Tue Jun 25: Fly home to Edmonton, their sixth such cross-continental flight in under three weeks.
Wed Jun 26: Exit interviews for players and coach Kris Knoblauch
Thu Jun 27: CEO of Hockey Ops Jeff Jackson addresses the media. Tellingly, outgoing GM Ken Holland does not. It is Jackson’s show for now.
Fri Jun 28: Internal UFAs Calvin Pickard and minor-leaguer Cam Dineen both sign two-year extensions. That night at the NHL Draft, Oilers make a late splash, trading into the first round and selecting versatile forward Sam O’Reilly.
Sat Jun 29: six more prospects selected at Day 2 of the Draft.
Sun Jun 30: Oilers waive Jack Campbell for purposes of buying out his contract. Issue qualifying offers to five of seven restricted free agents.

Pointing records for text and elements

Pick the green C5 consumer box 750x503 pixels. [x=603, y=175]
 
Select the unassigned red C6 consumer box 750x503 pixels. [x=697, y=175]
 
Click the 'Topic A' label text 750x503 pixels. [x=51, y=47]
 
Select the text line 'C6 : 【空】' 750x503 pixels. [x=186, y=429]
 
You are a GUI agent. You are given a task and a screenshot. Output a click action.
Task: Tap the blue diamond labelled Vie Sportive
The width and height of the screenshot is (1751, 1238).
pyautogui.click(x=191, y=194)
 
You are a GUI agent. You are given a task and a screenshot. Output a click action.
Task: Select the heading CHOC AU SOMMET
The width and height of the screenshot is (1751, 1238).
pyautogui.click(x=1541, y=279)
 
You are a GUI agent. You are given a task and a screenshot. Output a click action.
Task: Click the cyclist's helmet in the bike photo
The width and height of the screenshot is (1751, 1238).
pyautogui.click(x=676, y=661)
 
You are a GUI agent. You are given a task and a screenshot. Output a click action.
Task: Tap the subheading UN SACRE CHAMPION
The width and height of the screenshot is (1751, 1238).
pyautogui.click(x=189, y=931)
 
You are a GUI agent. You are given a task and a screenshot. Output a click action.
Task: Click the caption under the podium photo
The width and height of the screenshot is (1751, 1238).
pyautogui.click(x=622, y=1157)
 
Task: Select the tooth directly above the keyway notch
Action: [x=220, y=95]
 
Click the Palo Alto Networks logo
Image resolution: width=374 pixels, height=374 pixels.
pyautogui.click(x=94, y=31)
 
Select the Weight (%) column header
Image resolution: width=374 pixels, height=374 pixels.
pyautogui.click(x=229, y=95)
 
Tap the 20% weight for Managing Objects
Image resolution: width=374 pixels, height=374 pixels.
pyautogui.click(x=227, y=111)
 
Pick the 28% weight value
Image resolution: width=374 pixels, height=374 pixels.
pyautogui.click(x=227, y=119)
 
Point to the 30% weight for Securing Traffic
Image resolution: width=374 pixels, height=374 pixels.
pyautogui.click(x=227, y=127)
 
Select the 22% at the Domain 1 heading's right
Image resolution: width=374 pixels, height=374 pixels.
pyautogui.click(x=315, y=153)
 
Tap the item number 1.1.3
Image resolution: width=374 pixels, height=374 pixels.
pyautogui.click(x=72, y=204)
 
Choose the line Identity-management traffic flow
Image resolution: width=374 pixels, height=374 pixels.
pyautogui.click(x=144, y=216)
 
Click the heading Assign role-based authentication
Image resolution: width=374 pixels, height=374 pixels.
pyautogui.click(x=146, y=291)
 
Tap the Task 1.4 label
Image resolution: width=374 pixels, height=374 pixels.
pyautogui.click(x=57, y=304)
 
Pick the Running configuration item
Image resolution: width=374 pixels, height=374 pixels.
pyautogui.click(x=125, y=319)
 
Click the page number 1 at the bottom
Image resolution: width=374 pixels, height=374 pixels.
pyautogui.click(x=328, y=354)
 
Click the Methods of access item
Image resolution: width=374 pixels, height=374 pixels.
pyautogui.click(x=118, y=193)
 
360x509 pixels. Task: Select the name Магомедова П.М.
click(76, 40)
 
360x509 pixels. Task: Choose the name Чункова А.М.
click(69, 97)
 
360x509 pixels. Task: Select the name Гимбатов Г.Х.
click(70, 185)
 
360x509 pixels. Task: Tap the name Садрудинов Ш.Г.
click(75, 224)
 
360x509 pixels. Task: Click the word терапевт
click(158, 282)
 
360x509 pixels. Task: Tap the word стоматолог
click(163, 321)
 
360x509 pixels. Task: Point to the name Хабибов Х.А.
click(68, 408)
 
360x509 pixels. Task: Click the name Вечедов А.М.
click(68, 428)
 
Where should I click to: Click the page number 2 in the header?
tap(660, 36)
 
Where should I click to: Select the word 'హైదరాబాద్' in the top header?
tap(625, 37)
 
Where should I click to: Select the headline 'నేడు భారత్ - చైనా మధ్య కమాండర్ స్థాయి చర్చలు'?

▶ Problems to solve
1 > According to the Oilers offseason timeline, which forward did Edmonton select after trading into the first round of the NHL Draft?
2 > List every person named in the Oilers offseason timeline.
3 > Pick up the Oilers offseason timeline after its final entry and write the next few dated entries.

▶ Results
1 > Sam O'Reilly

2 > Kris Knoblauch, Jeff Jackson, Ken Holland, Calvin Pickard, Cam Dineen, Sam O'Reilly, Jack Campbell

3 >
Mon Jul 01: No fewer than 14 transactions, one player at a time. Buyout of Campbell is completed; internal free agents Connor Brown, Corey Perry, Troy Stecher, Adam Henrique, Mattias Janmark re-signed; minor-leaguers Noah Philp, Noah Hoefenmeyer, James Hamblin re-signed; external free agents Viktor Arvidsson, Jeff Skinner, Joshua Brown, Connor Carrick, Collin Delia all signed.
Tue Jul 02 – Thu Jul 04: pause for breath
Fri Jul 05: forwards Ryan McLeod and Ty Tullio traded to Buffalo for prospect forward Matt Savoie.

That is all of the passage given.